### Exercise task
Rewrite the lines between the one holding "This screenshot has height=800, width=1512." and the one holding "(x=897, y=490)", inclusive, switching "button" to "control" and leaving everything else unchanged.
------------
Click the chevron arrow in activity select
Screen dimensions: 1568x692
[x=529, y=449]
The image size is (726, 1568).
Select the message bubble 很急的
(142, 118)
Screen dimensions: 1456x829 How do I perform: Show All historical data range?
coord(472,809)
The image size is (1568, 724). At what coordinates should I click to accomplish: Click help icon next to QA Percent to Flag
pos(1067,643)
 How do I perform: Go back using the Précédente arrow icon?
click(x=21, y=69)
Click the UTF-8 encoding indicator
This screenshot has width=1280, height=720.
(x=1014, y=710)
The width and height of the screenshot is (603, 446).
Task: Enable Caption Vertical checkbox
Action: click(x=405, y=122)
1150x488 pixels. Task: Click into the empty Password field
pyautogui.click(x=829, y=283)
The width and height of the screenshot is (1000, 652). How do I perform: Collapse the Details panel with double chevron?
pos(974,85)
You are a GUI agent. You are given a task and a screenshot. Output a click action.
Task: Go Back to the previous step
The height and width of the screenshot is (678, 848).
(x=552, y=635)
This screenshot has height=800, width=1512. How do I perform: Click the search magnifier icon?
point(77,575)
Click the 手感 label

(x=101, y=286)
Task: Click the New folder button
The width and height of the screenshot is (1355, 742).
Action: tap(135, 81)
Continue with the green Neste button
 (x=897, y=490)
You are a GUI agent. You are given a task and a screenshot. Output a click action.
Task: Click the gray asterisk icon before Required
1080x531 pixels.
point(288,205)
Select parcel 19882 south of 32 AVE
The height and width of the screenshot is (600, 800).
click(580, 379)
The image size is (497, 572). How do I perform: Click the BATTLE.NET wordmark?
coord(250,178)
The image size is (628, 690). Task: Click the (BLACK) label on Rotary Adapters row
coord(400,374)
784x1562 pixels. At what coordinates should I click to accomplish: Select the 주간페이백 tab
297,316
------------
### Problem solution
This screenshot has height=800, width=1512. How do I perform: Click the search magnifier icon?
point(77,575)
Click the 手感 label

(x=101, y=286)
Task: Click the New folder control
The width and height of the screenshot is (1355, 742).
Action: tap(135, 81)
Continue with the green Neste control
 (x=897, y=490)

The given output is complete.